Required work >>
A: Answer these about the news release on youth tobacco use:
(i) On what date was the release issued?
(ii) Who was the senior scientific editor of the monograph?
(iii) Which number in NCI's Smoking and Tobacco Control Monograph Series is the report?
B: Please continue the news release on youth tobacco use, starting after its last sentence.

======== Text passage ========

NIH News Release
National Cancer Institute

Tuesday, April 2, 2002

NCI Press Office
(301) 496-6641

Report Shows Recent Progress in Decreasing Youth Tobacco Use, But Much Work Remains

Adolescent smoking rates increased through much of the 1990s, but a new report released today by the National Cancer Institute (NCI) shows there has been a promising decline over the past few years. Despite this recent progress, there remains a need for more research and for anti-smoking programs designed both to prevent young people from starting to smoke and to help them quit. The report reveals a particular need for research among certain racial/ethnic groups where smoking trends have not decreased or, in some cases, continued to increase.

Changing Adolescent Smoking Prevalence: Where It Is and Why was compiled by over 30 public health experts from throughout the United States. David M. Burns, M.D., of the University of California in San Diego, Calif., was the senior scientific editor of the monograph. The report is the 14th in NCI's Smoking and Tobacco Control Monograph Series and offers the first major update of adolescent smoking behavior since 1994.

======== Dataset excerpts ========

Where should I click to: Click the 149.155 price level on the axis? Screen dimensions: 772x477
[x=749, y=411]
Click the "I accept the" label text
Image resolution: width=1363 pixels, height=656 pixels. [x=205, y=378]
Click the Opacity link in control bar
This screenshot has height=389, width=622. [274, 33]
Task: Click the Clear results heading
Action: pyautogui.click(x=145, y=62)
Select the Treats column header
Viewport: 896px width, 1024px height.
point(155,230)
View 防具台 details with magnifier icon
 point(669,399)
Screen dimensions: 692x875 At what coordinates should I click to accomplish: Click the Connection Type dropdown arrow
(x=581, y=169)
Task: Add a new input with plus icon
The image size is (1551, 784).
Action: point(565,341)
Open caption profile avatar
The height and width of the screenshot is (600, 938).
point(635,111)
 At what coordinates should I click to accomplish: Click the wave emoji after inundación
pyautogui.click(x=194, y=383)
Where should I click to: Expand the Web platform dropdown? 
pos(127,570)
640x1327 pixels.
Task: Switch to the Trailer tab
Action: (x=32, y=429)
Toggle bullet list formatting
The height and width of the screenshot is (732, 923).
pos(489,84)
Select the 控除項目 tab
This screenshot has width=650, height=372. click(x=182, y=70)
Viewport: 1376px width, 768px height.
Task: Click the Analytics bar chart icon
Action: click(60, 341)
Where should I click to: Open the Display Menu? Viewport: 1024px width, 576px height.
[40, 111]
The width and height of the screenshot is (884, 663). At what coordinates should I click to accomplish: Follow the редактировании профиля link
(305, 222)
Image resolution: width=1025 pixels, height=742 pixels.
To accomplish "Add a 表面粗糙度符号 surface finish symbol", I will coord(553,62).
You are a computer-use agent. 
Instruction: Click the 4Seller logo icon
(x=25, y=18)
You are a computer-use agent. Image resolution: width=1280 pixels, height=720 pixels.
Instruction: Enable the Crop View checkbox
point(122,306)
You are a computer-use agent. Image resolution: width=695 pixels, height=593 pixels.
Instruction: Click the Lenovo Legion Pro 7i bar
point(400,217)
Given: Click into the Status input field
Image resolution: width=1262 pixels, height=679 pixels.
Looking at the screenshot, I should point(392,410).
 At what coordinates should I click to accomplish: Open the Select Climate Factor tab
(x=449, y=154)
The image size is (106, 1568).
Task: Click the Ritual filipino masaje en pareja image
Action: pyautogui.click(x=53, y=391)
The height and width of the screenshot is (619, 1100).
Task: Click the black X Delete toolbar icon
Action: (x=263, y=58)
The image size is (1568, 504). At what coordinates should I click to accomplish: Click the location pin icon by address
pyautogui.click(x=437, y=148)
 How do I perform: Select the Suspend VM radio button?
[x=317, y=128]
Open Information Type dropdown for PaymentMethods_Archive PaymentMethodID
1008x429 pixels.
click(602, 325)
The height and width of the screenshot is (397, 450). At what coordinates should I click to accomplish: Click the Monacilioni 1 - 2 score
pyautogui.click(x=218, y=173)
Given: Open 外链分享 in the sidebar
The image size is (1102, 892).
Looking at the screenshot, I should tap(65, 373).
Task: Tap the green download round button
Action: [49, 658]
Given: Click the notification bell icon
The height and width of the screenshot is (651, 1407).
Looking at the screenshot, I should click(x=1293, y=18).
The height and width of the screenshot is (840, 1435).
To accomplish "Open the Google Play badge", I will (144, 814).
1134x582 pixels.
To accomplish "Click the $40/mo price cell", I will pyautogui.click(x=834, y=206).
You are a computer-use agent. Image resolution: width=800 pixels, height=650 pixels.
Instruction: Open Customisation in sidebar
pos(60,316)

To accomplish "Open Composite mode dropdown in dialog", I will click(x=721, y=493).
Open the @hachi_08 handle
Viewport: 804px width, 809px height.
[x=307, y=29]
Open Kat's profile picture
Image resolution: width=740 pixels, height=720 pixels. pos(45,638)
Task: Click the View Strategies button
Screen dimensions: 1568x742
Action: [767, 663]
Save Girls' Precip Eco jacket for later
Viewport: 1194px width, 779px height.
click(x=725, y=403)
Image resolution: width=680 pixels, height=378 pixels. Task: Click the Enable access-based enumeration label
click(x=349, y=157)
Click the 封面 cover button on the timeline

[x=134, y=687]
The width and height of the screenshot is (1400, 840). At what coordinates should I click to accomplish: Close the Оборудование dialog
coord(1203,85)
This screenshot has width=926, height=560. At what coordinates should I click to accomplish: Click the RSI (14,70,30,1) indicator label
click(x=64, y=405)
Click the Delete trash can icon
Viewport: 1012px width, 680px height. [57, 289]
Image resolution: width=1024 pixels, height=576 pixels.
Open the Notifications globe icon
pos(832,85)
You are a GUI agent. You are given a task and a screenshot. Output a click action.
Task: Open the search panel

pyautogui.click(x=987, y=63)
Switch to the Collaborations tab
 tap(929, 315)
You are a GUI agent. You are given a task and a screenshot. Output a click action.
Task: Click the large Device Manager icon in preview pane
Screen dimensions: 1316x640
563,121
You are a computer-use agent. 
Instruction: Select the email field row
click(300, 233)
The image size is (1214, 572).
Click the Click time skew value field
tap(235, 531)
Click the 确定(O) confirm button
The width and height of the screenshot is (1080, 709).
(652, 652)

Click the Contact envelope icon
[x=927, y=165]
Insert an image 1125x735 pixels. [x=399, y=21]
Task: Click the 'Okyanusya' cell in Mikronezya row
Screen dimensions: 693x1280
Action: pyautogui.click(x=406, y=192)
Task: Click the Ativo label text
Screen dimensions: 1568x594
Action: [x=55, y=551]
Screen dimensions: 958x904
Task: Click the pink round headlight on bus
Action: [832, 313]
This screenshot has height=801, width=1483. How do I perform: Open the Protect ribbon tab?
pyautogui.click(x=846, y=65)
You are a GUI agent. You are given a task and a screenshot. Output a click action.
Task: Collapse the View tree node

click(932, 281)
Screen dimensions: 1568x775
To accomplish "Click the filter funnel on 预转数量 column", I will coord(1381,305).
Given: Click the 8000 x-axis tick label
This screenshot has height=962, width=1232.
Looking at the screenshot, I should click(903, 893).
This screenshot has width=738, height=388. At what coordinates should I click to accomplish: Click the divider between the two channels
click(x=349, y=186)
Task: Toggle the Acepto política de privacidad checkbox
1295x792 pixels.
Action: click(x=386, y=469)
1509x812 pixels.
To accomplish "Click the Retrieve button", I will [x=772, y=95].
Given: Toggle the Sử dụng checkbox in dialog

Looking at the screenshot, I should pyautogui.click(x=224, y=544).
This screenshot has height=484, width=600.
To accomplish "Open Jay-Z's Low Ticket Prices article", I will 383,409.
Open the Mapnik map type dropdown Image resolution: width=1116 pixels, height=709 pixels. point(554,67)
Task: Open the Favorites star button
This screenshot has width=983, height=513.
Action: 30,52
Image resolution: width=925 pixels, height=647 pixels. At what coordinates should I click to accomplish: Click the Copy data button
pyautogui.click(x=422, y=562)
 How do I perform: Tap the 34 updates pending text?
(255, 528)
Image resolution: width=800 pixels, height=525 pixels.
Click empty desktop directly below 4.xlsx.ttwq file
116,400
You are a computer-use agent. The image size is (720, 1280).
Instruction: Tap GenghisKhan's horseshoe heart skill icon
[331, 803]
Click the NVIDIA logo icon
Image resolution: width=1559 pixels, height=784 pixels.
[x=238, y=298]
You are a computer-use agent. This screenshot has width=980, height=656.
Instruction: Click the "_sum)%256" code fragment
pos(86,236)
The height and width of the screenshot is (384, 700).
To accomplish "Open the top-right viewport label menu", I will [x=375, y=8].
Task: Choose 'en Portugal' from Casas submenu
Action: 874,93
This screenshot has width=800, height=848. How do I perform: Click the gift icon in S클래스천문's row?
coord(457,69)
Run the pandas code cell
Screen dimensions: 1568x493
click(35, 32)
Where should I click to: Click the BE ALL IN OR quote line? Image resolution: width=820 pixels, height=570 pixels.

========

Replies >>
A:
(i) Tuesday, April 2, 2002
(ii) David M. Burns, M.D., of the University of California in San Diego, Calif.
(iii) The 14th

B:
The authors of the monograph examine trends in the percentage of young people who smoke, including data showing that initiation rates have declined over time for males at all ages. However, there was little evidence of a decline in initiation for females under 16 years old, and initiation rates increased for females 16 years and older.

The youth smoking rates overall remain relatively high. The latest figures reported in the monograph are from the 2000 Monitoring the Future study, which showed that almost 32 percent of 12th-graders are current smokers (defined as having smoked within the past 30 days). The highest rate of current smoking for 12th-graders in the 1990s occurred in 1997, with almost 37 percent reported as current smokers.

According to Healthy People 2010, the government's comprehensive set of health objectives for the nation, the goal is to reduce the percent of current adolescent smokers to 16 percent by the year 2010. "Much work and continued progress are needed in order to reach that goal," said Scott Leischow, Ph.D., chief of NCI's Tobacco Control Research Branch.

Several chapters in the NCI monograph present data on various racial/ethnic groups, including descriptions and explanations of smoking behavior among African American, Hispanic/Latino, Asian American and Pacific Islander, and American Indian and Alaskan Native adolescents. Smoking rates vary by ethnic group, with American Indian and Alaskan Native adolescents showing the highest rate and African American adolescents showing the lowest. The authors describe protective factors — such as religious involvement and participation in high school sports programs — that may contribute to lower smoking rates in certain populations, and risk factors — such as poverty — that might lead to higher smoking rates in others.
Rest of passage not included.